Taking the blue pill
Far removed at the western tip of Europe, like the cousin one occasionally hears about, the ‘P’ that starts the ‘PIGS’ has been the subject of a thorough marketing operation that displaced its position in the European imaginary, from being ‘the next to follow Greece’ to becoming the success story of adjustment under the Troika and the ‘good student’ of austerity policies in the Eurozone. In spite of more recent warnings by the IMF, according to which the meagre economic recovery of the last year stands on shaky ground and can be offset at the slightest rise in oil prices or interest rates in the international markets, Portugal is frequently incensed by the German government and Eurocrats of all sorts as ‘the case that went well in Southern Europe’. A slight increase in exports (including revenues from a tourism boom in Lisbon and Porto), a precarious (and fading) trade balance equilibrium achieved through massive cuts in public spending and wages, extra revenues from a privatization plan that brought in investment from State-owned Chinese companies and Angola’s plutocratic elites (real estate purchases also increased significantly after several licensing rules were ‘simplified’ and special visas were conceded to big investors), are usually referred as proof that expansionary austerity is possible and that the failure of the policies prescribed by Troika in Greece is due to endogenous causes, beyond the reach of the European Central Bank, the European Commission and the International Monetary Fund. Simplifications such as these are bound to find traction in the international media, just as happened around the time the Memorandum was signed, in 2011, when the Portuguese, like the Greeks, were portrayed as ‘lazy big spenders’ that would soon be joined by the rest of the Southern European countries.
The fairy tale of Portugal as a ‘success story’ – even if we ignore the massive social cost it implied, with poverty affecting over 20% of the population (reports of hungry children passing out at school became frequent) and unemployment reaching a historical high of 17% (in spite of successive attempts by the Government to disguise the numbers with all sorts of publicly funded internship programs), resulting in mass emigration of over five hundred thousand people (the precise number is difficult to determine, but it is reasonable to admit that it was equivalent to 5% of the population) – is based on a persistent attempt to forget that none of the targets included in the memorandum (namely reduction of the State deficit and State spending) were achieved and that the fundamental change occurred when the European Central Bank started buying Portuguese public debt without limitation, thus bringing interest rates down and ending the relentless attack carried out by financial investors against the Southern European countries’ sovereign debt since 2010. Massive changes in labour laws, extraordinary taxes imposed on retired people and wage workers, along with blind cuts across the public sector (mostly in the national health service and the public education service, while the police budget was raised) were undertaken without any visible impact on the country’s competitiveness, economic recovery or fiscal discipline, but the European Commission, the European Central Bank and the Eurogroup, who have been persistently harsh in their judgements of Greece and its need for further ‘adjustment’, have been more than happy to select whatever data best suited their political agenda, so as to invent ‘diligent student’ of austerity.
The political nature of this marketing operation is ever clearer if we recall its chronology: it was the quick electoral breakthrough by SYRIZA in Greece and PODEMOS in Spain, both underlining the immense failure of the politics of internal devaluation, that created the need for a success case to keep alive the narrative upon which austerity in the South is served to the public opinion and voters in the North of Europe.
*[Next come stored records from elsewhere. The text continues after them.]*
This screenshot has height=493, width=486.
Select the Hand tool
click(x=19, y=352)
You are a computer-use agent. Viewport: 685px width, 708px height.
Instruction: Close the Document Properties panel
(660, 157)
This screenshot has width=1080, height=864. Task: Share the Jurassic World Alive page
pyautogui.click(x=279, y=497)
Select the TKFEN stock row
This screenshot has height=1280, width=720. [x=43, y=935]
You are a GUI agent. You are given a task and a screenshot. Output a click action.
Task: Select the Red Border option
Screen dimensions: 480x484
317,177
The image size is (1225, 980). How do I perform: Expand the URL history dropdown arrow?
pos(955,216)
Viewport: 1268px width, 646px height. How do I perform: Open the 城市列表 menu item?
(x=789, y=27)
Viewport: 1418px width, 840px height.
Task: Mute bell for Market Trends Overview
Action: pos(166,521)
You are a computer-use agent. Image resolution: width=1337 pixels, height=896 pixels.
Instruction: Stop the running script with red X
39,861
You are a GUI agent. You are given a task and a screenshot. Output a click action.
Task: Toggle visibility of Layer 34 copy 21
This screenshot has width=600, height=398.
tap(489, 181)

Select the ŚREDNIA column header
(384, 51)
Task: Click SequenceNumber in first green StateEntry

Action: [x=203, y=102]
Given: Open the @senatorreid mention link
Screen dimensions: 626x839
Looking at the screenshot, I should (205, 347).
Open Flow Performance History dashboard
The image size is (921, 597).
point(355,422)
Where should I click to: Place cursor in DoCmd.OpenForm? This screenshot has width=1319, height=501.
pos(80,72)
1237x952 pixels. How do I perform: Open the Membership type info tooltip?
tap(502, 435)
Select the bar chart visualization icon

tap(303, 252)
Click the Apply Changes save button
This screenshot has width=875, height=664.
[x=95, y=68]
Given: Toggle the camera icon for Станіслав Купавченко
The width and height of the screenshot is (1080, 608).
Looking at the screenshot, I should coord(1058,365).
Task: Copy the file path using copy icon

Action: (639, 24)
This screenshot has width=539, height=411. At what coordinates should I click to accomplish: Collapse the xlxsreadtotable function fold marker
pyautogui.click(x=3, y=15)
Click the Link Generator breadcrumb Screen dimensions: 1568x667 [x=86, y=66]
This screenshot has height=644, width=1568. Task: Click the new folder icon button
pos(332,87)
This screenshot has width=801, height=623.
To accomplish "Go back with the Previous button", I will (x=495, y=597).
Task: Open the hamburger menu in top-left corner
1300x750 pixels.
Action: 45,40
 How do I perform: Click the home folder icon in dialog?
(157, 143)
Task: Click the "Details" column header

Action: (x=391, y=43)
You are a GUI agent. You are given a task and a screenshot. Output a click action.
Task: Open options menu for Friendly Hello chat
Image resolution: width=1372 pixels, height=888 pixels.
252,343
The particularly servile posture of the Portuguese government helped make this operation successful, in a deal that suited both sides, since its internal unpopularity and political isolation (just a year and a half ago it was under a barrage of criticism from even neoliberal hardliners, and no minister could risk walking the streets unless surrounded by a wall of police) could only be compensated through an equally deceiving narrative for domestic consumption, portraying its actions as a ‘painful but necessary remedy’ that would show positive results in the medium-term, just as both the European institutions and the ‘markets’ were starting to notice. By some sort of coincidence, this medium-term coincides with both the Portuguese electoral calendar (general elections for parliament will be held next October) and the Spanish one (late December), while unexpected (?) Greek elections made confrontation within the Eurogroup a major focus of international attention.